### TO DO
Repeat exactly the lines that begin at the one containing "The height and" and end at the final line of the records; include no pictures and nothing else.

(Records from a dataset)
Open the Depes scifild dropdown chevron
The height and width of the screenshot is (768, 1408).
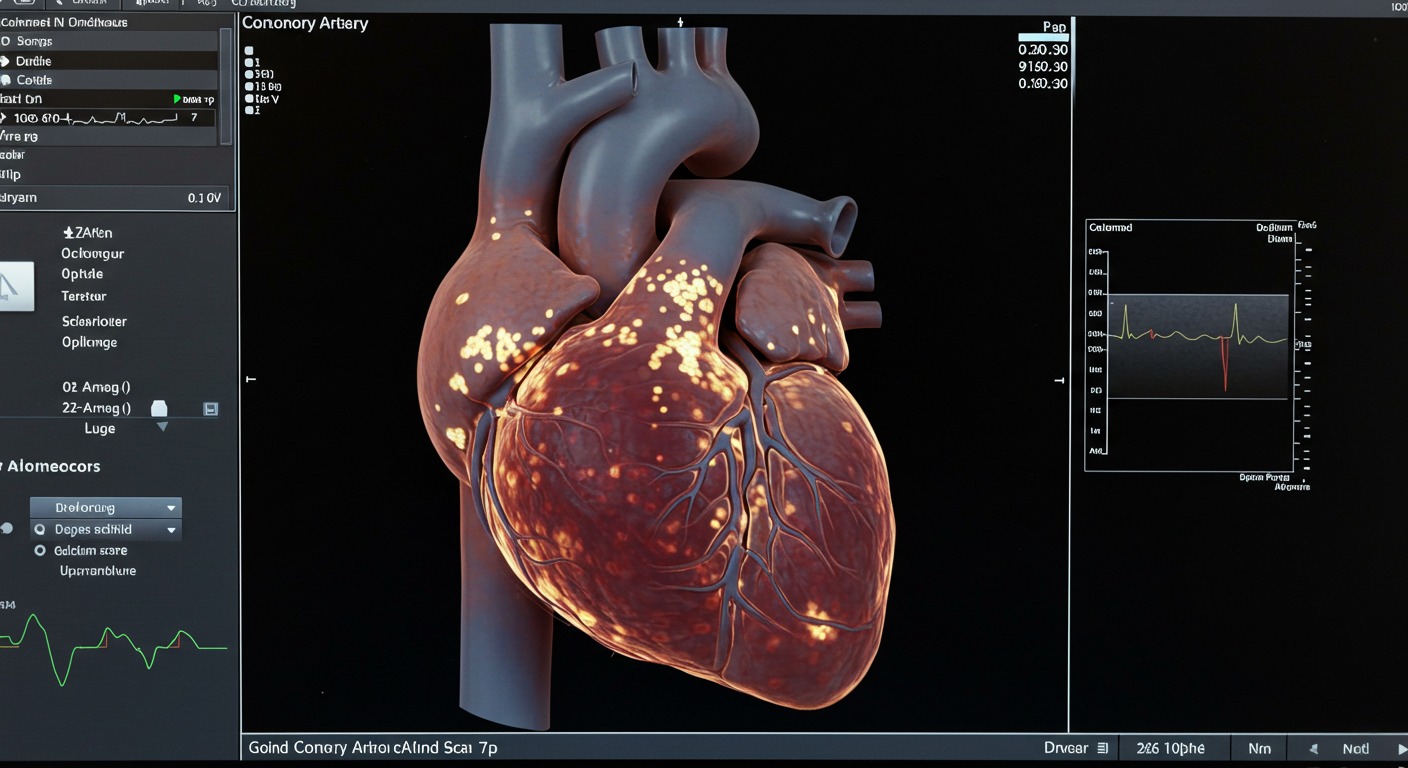[170, 528]
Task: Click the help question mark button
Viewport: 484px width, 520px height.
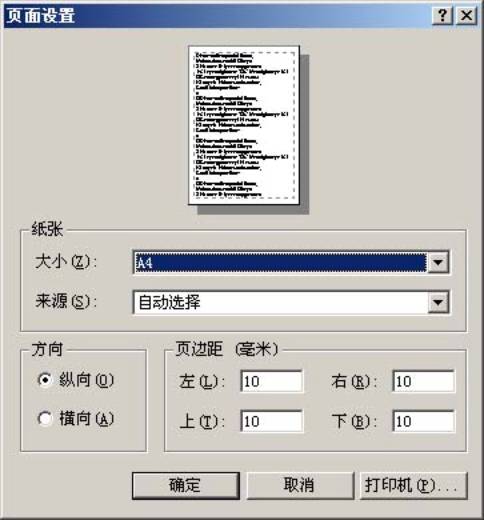Action: click(x=442, y=15)
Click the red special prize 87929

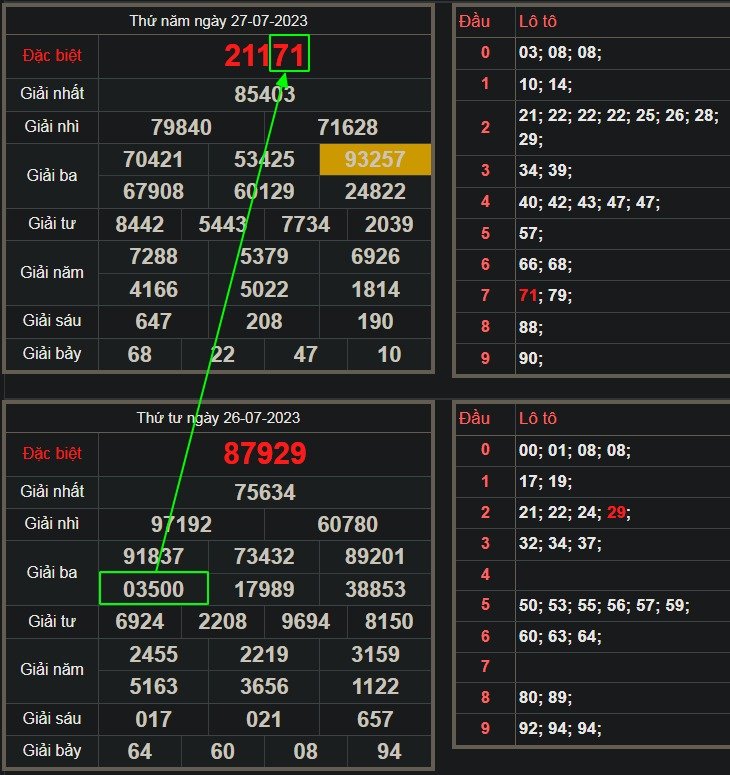pyautogui.click(x=264, y=453)
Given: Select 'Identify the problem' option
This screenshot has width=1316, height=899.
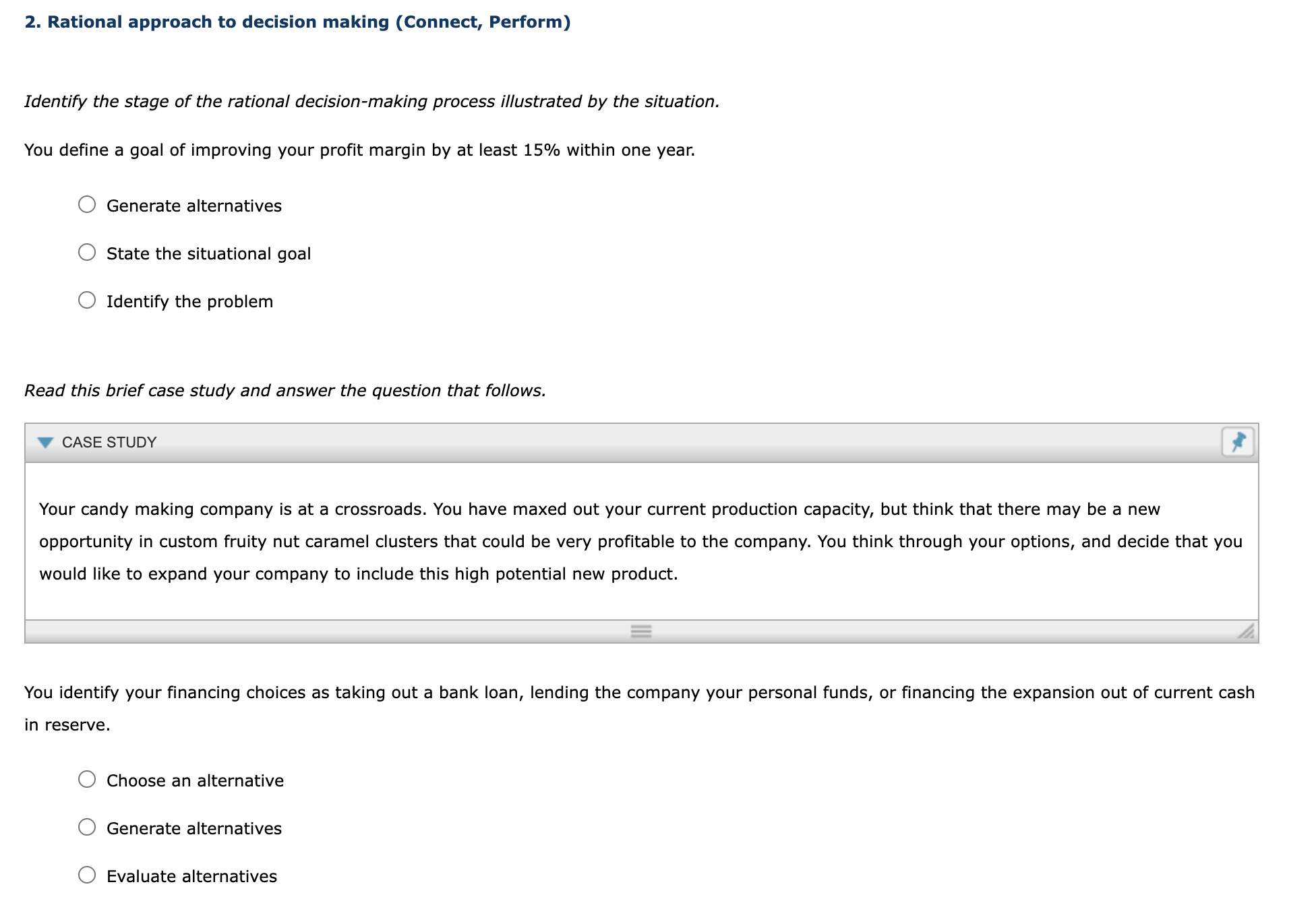Looking at the screenshot, I should [87, 300].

### RESPONSE TO THE TASK
The height and width of the screenshot is (768, 1408).
[170, 528]
Task: Click the help question mark button
Viewport: 484px width, 520px height.
Action: click(x=442, y=15)
Click the red special prize 87929

pyautogui.click(x=264, y=453)
Given: Select 'Identify the problem' option
This screenshot has width=1316, height=899.
Looking at the screenshot, I should [87, 300].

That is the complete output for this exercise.